Aug 28 - 8:28:1766 Maryland Gazette
Maryland Gazette (August 28, 1766).

“In your Paper of the 15th ult. I Advertised a Conditional SALE of my Houshold Furniture, &c.”

John Evitts packed so much into his open letter to Jonas Green, the printer of the Maryland Gazette, a letter reprinted in its entirety as an advertisement, that it is difficult to know where to start.

Let’s start by having a look at the genre of this advertisement. Although advertisements were not grouped together with other similar advertisements in the eighteenth century (legal notices with other legal notices; runaway slaves with other runaway slaves; consumer goods with other consumer goods), they did fall into several broad categories easily recognizable by readers. Advertisers occasionally played with form and genre by dividing the advertising space they purchased into two sections and submitting copy that pursued two different purposes, but within the distinct sections of such advertisements they usually relied on standard or formulaic wording.

To some extent, John Evitts departs from that practice, perhaps as the result of his advertisement originating as a letter (itself an interesting transformation of genre). His notice combines aspects of standard advertisements for vendue sales with aspects of standard advertisements for runaway wives (although it does not name his wife), but those elements comprised only the last two of four paragraphs. Either or both of the third and fourth paragraphs would not have appeared out of place as standalone advertisements.

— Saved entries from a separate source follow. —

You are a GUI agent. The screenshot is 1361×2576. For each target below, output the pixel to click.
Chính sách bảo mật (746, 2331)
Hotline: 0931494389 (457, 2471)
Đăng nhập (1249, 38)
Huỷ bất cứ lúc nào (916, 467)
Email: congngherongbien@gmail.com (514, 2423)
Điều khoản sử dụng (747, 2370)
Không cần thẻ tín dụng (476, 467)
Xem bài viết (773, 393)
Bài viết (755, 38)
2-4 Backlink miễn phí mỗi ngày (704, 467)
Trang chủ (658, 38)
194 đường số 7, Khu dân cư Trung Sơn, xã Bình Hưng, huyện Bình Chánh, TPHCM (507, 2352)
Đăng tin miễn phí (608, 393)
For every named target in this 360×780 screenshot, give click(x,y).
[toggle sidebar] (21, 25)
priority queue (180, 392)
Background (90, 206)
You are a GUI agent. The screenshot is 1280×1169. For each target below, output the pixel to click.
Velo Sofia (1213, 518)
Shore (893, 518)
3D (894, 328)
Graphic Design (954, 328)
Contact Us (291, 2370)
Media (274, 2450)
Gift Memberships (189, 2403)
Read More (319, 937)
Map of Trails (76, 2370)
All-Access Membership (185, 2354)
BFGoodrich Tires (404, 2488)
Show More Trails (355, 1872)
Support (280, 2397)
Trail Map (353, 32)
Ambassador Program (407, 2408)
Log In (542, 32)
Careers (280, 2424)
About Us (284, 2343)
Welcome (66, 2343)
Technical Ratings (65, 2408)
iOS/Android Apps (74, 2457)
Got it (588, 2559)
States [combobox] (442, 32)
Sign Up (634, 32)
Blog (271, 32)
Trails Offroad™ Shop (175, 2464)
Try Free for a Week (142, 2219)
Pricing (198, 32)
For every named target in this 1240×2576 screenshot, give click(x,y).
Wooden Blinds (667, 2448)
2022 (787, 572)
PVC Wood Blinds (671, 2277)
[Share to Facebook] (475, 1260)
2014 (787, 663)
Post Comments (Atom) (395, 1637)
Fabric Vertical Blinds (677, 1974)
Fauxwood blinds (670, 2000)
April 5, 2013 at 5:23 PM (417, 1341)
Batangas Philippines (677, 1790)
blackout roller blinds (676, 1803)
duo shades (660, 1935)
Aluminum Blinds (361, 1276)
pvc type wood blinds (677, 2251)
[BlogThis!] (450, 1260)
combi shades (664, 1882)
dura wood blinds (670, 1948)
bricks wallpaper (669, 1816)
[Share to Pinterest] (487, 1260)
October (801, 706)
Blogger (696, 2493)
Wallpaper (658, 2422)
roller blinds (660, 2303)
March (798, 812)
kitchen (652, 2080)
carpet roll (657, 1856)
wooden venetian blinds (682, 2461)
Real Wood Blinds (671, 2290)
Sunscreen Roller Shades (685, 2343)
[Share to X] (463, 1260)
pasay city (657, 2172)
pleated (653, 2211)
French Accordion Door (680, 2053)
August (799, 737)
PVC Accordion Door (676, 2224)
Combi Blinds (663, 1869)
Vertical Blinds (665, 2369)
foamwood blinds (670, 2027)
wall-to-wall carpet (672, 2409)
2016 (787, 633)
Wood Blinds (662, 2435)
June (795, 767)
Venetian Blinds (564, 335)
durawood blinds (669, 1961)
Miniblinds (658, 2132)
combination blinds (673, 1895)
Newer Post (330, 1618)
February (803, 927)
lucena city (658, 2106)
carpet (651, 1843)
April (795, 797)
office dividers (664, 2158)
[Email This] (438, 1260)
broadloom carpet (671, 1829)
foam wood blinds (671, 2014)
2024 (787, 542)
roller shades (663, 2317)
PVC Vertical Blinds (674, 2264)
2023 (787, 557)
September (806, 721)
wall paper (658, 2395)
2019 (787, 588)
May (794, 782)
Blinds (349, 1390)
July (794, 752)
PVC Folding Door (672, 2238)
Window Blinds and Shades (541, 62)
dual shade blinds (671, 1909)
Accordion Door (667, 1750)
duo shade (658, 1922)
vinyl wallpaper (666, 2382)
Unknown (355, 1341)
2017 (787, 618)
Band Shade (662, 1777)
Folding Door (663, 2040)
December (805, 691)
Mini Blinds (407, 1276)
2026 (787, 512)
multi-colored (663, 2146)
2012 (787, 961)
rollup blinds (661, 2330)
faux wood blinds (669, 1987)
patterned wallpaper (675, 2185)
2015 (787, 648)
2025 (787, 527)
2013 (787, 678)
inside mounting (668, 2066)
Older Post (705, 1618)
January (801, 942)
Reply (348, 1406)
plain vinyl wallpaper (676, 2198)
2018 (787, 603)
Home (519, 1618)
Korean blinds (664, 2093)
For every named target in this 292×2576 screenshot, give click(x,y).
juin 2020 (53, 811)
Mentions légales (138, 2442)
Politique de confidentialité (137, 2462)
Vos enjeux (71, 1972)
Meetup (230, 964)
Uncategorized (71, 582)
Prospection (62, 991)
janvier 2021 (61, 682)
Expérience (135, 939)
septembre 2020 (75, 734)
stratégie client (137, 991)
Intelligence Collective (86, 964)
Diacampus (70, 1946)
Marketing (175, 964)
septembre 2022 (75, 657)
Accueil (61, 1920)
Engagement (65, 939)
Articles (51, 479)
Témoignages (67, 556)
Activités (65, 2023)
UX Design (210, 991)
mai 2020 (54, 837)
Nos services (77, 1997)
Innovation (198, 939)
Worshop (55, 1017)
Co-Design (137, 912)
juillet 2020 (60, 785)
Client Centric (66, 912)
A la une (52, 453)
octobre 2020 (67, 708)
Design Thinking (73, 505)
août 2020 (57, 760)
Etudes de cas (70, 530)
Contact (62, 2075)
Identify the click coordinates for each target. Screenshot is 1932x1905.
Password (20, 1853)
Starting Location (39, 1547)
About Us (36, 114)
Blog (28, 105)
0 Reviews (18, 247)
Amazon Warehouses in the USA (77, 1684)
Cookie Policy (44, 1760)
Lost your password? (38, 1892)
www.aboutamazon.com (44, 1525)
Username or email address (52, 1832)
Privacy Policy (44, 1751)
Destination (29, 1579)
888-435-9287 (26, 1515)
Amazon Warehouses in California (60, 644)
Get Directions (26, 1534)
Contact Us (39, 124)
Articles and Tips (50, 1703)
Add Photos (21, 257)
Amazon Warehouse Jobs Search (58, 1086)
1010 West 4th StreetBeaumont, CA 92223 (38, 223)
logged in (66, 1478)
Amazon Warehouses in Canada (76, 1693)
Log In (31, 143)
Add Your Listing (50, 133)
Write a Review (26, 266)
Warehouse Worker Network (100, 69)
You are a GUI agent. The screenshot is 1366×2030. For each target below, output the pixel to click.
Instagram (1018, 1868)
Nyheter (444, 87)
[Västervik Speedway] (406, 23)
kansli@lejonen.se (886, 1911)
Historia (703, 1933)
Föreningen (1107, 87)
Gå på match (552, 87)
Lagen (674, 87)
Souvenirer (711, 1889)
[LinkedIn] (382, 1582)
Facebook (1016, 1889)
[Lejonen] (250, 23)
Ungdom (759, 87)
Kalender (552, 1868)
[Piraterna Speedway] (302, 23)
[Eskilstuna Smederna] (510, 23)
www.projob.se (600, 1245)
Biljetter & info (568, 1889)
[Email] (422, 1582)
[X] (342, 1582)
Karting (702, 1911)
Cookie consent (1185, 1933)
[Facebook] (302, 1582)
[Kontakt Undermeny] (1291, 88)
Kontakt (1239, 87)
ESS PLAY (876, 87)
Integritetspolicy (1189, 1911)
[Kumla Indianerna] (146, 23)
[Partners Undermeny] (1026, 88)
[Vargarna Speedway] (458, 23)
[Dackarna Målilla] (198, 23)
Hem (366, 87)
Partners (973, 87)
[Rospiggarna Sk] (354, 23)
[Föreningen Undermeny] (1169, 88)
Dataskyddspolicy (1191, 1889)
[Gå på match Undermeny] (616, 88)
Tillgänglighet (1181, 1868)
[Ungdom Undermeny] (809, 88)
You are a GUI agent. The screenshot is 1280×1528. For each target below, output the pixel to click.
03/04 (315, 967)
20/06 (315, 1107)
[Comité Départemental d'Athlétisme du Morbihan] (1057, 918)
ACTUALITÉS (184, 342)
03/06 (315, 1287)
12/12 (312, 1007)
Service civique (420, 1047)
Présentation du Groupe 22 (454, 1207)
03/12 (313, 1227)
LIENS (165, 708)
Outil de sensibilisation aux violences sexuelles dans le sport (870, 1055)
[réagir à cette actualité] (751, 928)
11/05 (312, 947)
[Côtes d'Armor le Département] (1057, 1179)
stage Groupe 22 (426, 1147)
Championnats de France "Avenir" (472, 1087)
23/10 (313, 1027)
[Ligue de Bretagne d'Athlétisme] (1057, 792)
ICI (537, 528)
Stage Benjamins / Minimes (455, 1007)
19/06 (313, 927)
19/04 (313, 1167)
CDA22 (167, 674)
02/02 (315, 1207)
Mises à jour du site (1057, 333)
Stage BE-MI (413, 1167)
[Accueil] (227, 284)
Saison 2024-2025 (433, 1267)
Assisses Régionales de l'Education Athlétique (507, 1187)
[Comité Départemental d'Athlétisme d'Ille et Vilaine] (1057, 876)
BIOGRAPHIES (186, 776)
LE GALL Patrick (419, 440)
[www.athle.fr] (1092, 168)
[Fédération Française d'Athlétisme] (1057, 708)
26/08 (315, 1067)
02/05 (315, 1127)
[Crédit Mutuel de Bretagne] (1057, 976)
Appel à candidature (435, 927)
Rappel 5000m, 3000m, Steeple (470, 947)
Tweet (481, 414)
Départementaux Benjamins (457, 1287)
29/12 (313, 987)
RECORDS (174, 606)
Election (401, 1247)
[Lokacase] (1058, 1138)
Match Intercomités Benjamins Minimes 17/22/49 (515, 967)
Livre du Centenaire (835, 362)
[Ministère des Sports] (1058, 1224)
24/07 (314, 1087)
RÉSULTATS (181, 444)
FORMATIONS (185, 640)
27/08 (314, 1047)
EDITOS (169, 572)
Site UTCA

Evitt’s letter-cum-advertisement, however, included much more. In the second paragraph he provided details about his ongoing dispute with his wife. While it might have seemed questionable to air private affairs in the public prints, Evitts may have felt that he had nothing to lose. After all, he was certain “that many of yours” were already aware of “the unhappy Difference subsisting between my Wife and me.” Annapolis was not a big town. Word got around. Perhaps Evitts felt he was better served to address gossip directly in the newspaper. It also gave him an opportunity to score some points. Despite the personal embarrassment he may have experienced from making a public acknowledgment about the disharmony in his household, his letter was calculated to diminish the reputation of his wife (at least from his rendition of events, which may or may not have matched what actually happened). Evitts stated that he had “endeavoured for a Reconciliation,” but that his wife “absolutely refused.” Furthermore, she responded with “insulting Language,” hardly becoming of a woman in the eighteenth century. In addition, he ahd been “insulted by her Friends.” Most advertisements for runaway wives were as formulaic as the third paragraph, but Evitts provided more details elsewhere in his advertisement.

It seems that Evitts was preparing to sell his house and his “Houshold Furniture, &c.” as a result of the discord with his wife. He had advertised this sale several weeks earlier, but, unfortunately for him, it “has not succeeded to my Wish and Expectation.” One of the most difficult parts of studying eighteenth-century advertising concerns the reception and effectiveness of commercial notices. Did they work? Very rarely did advertisers give any sort of indication about the results their marketing efforts generated. In this case, however, Evitts did report a rather disappointing result. It was possible that his advertisement was not especially effective, but, given the very public nature of the squabble with his wife, it was also possible that neighbors and other residents did not want to insert themselves into the Evittses’ domestic antagonisms. Whatever the explanation, Evitts retained hope that advertising could yield successful results. He sent the subsequent advertisement, the fourth paragraph of his open letter, desiring that it “may prove more effectual” than the first.